Transport properties and thermopower of the spinful Sachdev-Ye-Kitaev dot

We study the electric and thermoelectric transport through a spinful complex Sachdev-Ye-Kitaev (SYK) quantum dot coupled to metallic leads, forming a N-SYK-N junction, by the Keldysh field theory approach. Unlike traditional equilibrium approaches, our formulation treats the system as an open, interacting quantum conductor under non-equilibrium conditions, without resorting to the replica trick. Starting from the exact Keldysh-Dyson equations, we derive analytical results for the tunneling and zero-temperature limits and perform a numerical analysis in the linear-response regime. We characterize the dependence of conductance, thermoelectric coefficient, and Seebeck effect on the particle-hole asymmetry parameter and coupling strength to the leads. Our results reveal distinctive non-Fermi liquid signatures of the SYK model in transport properties and identify coupling regimes where thermoelectric effects are enhanced, suggesting experimentally accessible fingerprints of SYK physics in mesoscopic systems.

💡 Research Summary

This paper presents a comprehensive theoretical study of electrical and thermoelectric transport through a spinful, complex Sachdev-Ye-Kitaev (SYK) quantum dot coupled to two metallic leads, forming an N-SYK-N junction. The primary objective is to characterize the non-equilibrium transport signatures of this strongly interacting, non-Fermi liquid system and identify regimes where distinctive SYK physics becomes experimentally accessible.

The authors employ the Keldysh field theory (KFT) approach, a real-time, non-equilibrium formalism, to tackle this open quantum system problem. A key methodological advantage highlighted is that KFT naturally handles the quenched disorder inherent to the SYK model without resorting to the technically cumbersome replica trick commonly used in equilibrium SYK studies. The model consists of a central SYK dot with random all-to-all four-fermion interactions (strength J) and a particle-hole asymmetry parameter μ, connected to two non-interacting metallic leads via tunneling amplitudes W_L and W_R.

Starting from the microscopic Hamiltonian, the Keldysh action is constructed, and disorder averaging is performed. By introducing bi-local fields representing the dot’s Green’s function and self-energy in a path integral formulation, the authors derive the exact Keldysh-Dyson equations in the large-N limit. For the isolated SYK dot, these reduce to well-known self-consistent equations where the self-energy is proportional to the square of the Green’s function. The analysis then extends to the full junction, where the coupling to the leads introduces additional self-energy contributions (Γ) that broaden the dot’s spectral functions.

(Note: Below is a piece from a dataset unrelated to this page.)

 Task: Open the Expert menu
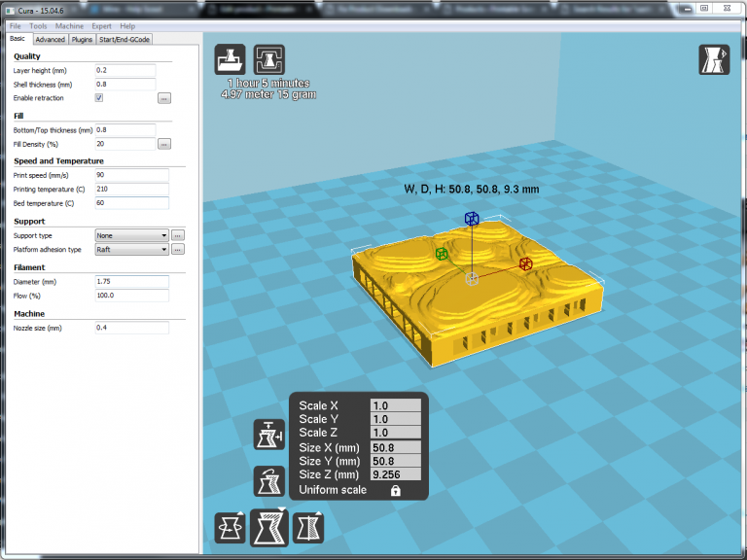tap(101, 25)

The core of the paper investigates the linear-response transport coefficients: the electrical conductance (G), the thermoelectric coefficient (L), and the derived Seebeck coefficient (S = L/(GT)). Analytical results are obtained in limiting cases. At zero temperature, the Seebeck coefficient is shown to be linearly proportional to the asymmetry parameter μ. In the tunneling limit (weak coupling to leads Γ « J), explicit expressions linking transport to the dot’s equilibrium spectral properties are derived.

Numerical analysis at finite temperature reveals the rich dependence of these coefficients on the coupling strength Γ and the asymmetry μ. The main findings are:

1. Non-Fermi Liquid Signatures: The transport properties reflect the underlying non-Fermi liquid nature of the SYK dot, distinct from conventional Fermi-liquid quantum dots.
2. Enhanced Thermoelectric Effects: The thermoelectric response, particularly the Seebeck coefficient, can be significantly enhanced in specific regimes. The most favorable conditions are found in the weak coupling limit (Γ « J) combined with strong particle-hole asymmetry (large |μ|).
3. Experimental Fingerprint: This enhancement in thermopower under weak coupling provides a concrete, measurable signature that could help identify SYK physics in potential mesoscopic realizations, such as in nanostructured materials or quantum simulators.

In conclusion, the work successfully demonstrates the power of the Keldysh field theory for studying non-equilibrium transport in strongly correlated, disordered systems like the SYK model. It provides quantitative predictions for transport observables and pinpoints the parameter space (weak tunneling, strong asymmetry) where the unique SYK behavior—characterized by its strange metallicity and chaos—should be most prominent in thermoelectric measurements, offering valuable guidance for future experiments.